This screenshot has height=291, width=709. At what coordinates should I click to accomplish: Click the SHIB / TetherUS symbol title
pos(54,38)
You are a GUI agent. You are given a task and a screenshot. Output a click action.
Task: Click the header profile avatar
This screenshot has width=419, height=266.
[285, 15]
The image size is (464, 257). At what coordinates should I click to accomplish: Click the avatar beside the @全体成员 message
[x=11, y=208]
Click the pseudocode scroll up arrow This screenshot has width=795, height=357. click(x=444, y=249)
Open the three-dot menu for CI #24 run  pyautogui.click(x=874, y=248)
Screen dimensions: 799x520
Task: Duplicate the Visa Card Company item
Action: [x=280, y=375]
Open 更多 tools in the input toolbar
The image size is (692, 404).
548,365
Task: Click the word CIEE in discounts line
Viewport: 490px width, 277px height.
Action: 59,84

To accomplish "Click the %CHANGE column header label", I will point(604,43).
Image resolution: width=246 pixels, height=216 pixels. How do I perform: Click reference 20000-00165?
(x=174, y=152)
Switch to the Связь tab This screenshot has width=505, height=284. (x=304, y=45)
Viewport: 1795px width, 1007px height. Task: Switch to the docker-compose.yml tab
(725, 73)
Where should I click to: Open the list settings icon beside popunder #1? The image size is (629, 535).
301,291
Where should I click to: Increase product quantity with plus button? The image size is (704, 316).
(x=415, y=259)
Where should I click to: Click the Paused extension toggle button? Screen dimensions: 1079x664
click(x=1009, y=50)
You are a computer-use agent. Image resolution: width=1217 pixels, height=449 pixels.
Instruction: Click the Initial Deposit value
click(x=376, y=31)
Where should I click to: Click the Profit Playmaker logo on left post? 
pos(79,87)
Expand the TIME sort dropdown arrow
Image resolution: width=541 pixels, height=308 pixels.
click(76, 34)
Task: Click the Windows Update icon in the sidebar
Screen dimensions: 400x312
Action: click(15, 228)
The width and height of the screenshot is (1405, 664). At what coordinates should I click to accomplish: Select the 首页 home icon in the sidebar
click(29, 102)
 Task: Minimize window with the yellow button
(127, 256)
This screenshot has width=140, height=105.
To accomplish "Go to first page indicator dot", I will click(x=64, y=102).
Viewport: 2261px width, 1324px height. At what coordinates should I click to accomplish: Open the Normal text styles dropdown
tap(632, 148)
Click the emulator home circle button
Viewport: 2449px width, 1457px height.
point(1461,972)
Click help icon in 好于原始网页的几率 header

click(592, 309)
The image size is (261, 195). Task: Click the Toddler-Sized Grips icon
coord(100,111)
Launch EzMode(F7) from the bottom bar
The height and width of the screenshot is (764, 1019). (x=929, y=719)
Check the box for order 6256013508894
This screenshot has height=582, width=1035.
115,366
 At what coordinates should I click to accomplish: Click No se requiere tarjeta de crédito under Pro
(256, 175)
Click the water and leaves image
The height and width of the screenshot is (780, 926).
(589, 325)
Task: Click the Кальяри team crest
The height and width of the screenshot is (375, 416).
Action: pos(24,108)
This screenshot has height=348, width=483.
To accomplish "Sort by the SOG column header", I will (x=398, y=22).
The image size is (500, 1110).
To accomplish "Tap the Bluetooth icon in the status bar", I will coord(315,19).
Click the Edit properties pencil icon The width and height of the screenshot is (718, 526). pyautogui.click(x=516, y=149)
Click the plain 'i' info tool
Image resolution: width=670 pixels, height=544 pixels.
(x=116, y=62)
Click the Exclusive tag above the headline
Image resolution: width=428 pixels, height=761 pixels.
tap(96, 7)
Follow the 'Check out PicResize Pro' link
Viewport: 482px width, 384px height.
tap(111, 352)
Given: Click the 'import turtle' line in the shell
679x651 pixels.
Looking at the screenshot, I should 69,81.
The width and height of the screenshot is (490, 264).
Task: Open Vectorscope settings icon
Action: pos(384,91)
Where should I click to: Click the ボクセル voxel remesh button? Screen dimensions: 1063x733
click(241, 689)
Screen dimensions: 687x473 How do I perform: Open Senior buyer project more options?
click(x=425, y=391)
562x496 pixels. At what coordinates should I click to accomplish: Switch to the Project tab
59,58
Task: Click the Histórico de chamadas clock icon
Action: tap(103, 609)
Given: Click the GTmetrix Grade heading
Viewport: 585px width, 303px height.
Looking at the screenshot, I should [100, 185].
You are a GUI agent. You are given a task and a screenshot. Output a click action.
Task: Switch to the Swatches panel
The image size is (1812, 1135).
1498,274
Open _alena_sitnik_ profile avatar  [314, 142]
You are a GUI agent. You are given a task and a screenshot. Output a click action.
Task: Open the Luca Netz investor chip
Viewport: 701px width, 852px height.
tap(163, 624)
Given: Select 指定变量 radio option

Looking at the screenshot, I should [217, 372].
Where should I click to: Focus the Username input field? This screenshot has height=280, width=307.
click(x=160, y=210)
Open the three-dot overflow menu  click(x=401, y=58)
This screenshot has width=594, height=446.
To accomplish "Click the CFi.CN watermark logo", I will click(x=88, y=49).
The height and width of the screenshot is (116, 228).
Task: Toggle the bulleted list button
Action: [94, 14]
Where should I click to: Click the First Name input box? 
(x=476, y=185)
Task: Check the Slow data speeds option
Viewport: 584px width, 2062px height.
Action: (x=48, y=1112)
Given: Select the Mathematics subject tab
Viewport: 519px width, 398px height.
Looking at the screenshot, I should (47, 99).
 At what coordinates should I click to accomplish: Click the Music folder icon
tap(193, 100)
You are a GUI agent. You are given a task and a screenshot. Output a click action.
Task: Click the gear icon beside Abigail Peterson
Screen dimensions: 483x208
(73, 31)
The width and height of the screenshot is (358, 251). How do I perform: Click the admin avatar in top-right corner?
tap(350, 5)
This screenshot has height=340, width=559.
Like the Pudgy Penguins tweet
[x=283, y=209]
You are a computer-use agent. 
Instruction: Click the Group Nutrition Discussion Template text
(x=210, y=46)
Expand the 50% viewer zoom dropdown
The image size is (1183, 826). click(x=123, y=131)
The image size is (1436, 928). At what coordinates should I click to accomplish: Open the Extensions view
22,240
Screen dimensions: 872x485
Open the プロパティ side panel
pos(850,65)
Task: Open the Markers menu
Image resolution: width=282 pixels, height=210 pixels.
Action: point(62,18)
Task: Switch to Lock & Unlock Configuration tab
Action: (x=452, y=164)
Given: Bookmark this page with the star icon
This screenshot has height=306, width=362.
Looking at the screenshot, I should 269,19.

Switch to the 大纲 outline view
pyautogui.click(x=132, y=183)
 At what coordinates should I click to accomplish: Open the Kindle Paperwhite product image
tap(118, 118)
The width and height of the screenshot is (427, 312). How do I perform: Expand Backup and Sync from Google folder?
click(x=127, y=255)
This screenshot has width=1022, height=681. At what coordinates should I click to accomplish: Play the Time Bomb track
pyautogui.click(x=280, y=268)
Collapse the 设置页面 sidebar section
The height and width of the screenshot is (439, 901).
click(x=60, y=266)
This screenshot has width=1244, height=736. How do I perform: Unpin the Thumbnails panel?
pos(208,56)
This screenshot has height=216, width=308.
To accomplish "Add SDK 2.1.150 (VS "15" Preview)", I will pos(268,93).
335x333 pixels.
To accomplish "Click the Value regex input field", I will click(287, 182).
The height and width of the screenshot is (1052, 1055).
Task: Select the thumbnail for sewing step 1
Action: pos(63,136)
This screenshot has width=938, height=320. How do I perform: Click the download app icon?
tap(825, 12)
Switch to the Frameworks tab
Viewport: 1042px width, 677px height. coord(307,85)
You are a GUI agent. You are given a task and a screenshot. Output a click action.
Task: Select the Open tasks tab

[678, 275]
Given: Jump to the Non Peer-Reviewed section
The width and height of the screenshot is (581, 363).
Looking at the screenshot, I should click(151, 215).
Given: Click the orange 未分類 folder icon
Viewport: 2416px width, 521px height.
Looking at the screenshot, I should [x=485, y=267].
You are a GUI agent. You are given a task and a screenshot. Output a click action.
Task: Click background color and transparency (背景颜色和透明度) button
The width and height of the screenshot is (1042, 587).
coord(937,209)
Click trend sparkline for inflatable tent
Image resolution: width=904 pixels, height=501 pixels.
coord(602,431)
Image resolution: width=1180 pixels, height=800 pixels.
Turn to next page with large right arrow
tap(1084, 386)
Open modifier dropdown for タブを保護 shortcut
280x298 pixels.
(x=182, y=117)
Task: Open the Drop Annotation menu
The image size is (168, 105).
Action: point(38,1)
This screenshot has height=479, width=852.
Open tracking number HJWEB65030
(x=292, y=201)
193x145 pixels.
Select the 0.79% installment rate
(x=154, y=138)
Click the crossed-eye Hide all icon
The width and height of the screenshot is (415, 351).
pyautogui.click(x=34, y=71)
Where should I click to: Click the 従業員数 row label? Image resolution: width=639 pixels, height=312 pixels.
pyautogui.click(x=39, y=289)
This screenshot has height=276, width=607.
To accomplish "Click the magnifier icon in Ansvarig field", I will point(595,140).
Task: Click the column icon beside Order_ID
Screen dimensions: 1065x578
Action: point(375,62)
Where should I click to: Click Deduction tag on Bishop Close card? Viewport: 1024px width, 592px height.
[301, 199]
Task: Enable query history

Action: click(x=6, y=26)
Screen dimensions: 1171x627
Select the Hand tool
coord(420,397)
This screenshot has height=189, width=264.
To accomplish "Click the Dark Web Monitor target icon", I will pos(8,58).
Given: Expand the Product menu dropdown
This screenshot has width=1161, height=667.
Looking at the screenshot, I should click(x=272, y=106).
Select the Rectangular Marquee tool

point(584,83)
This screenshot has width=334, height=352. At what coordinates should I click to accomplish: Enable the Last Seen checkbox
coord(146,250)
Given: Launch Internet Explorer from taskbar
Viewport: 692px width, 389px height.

TASK TO COMPLETE: Copy out the listing verbatim from the line with "Switch to the 大纲 outline view" to the line with "tap(825, 12)", both included.

RESULT OF THIS TASK:
Switch to the 大纲 outline view
pyautogui.click(x=132, y=183)
 At what coordinates should I click to accomplish: Open the Kindle Paperwhite product image
tap(118, 118)
The width and height of the screenshot is (427, 312). How do I perform: Expand Backup and Sync from Google folder?
click(x=127, y=255)
This screenshot has width=1022, height=681. At what coordinates should I click to accomplish: Play the Time Bomb track
pyautogui.click(x=280, y=268)
Collapse the 设置页面 sidebar section
The height and width of the screenshot is (439, 901).
click(x=60, y=266)
This screenshot has width=1244, height=736. How do I perform: Unpin the Thumbnails panel?
pos(208,56)
This screenshot has height=216, width=308.
To accomplish "Add SDK 2.1.150 (VS "15" Preview)", I will pos(268,93).
335x333 pixels.
To accomplish "Click the Value regex input field", I will click(287, 182).
The height and width of the screenshot is (1052, 1055).
Task: Select the thumbnail for sewing step 1
Action: pos(63,136)
This screenshot has width=938, height=320. How do I perform: Click the download app icon?
tap(825, 12)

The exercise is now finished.